Read the full feature here.
Wozzeck at Beijing Music Festival, 2025
“Pancho Rabbit and the Coyote,” by Anthony Davis, Lands
The new opera by the celebrated composer — an allegory about migrants and immigration agents — tackles some of the most polarizing events of our time.
The New York Times reports on the new children’s opera Pancho Rabbit and the Coyote, by Anthony Davis, the composer of X: The Life and Times of Malcolm X. The new stage work chronicles a journey through deserts, a river, an underground tunnel and a border wall, told with singers dressed up as hopping bunnies, coyotes, snakes, and butterflies.
While Pancho Rabbit might present itself as a children’s opera, it tackles some of the most polarizing events gripping the nation today. It is based on a children’s picture book and written in Spanish and English, recounting the story of a Mexican farmer (Papa Rabbit), who crosses the border into the United States to work on carrot and lettuce fields. His young son, Pancho Rabbit, embarks on a perilous journey to find his father, escorted by a coyote that later tries to eat him.

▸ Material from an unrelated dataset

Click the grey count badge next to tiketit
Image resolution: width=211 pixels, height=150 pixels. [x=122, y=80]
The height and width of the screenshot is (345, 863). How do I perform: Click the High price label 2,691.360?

“I wanted to find a way to capture the imagination of children at the same time having the subtext of what we are dealing with now,” Davis told the Times.

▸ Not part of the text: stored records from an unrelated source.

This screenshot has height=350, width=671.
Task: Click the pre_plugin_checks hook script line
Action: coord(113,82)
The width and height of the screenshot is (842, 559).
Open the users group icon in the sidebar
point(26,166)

Read the full feature here.
"Promise and possibility:" the Isidore String Quartet
In the February issue of The Strad, the Isidore String Quartet members talk about their sudden propulsion into the professional string quartet scene, a beloved mentor whose loss has inspired their debut album, and their collaboration with the composer Billy Childs.

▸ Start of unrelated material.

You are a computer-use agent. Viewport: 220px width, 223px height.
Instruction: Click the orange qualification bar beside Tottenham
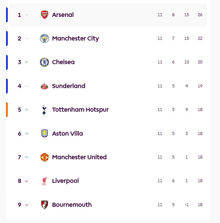7,110
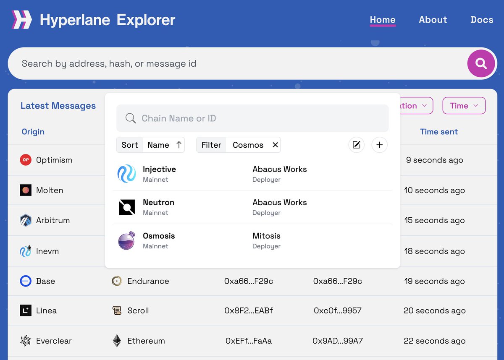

The New York City-based Isidore String Quartet, formed at the Juilliard School in 2019 and coached by the Juilliard String Quartet, is featured in the February 2026 issue of The Strad.
The members—violinists Adrian Steele and Phoenix Avalon, violist Devin Moore, and cellist Joshua McClendon—follow the Juilliards’ lineage by “approaching the established as if it were brand new, and the new as if it were firmly established.” They tell writer Pauline Harding about their sudden rise into the world of professional string quartet playing after winning the 14th Banff International String Quartet Competition in 2022, a beloved mentor whose loss has inspired their debut album, and their collaboration with the composer Billy Childs.
“I learned more in the first four months of us being a professional quartet than I did in school, about what I wanted to do with my life,” said Moore.
Distinguished by a refined and balanced ensemble sound, anchored by supreme technical proficiency, the quartet is set to release its debut recording, Adorations, in March, featuring music by Haydn, Barber, Mendelssohn, and Florence Price. It is a love letter to chamber music, to the solace it offers, the wonder it awakens, and the countless ways it has shaped, sustained, and inspired the Isidores.
Adorations is dedicated to the life and legacy of Joel Krosnick (1941–2025), the cellist of the Juilliard String Quartet from 1974 to 2016, who was their coach and mentor. He was an “overwhelming grandfather figure,” said McClendon. “Being in the room with him felt like a warm embrace.”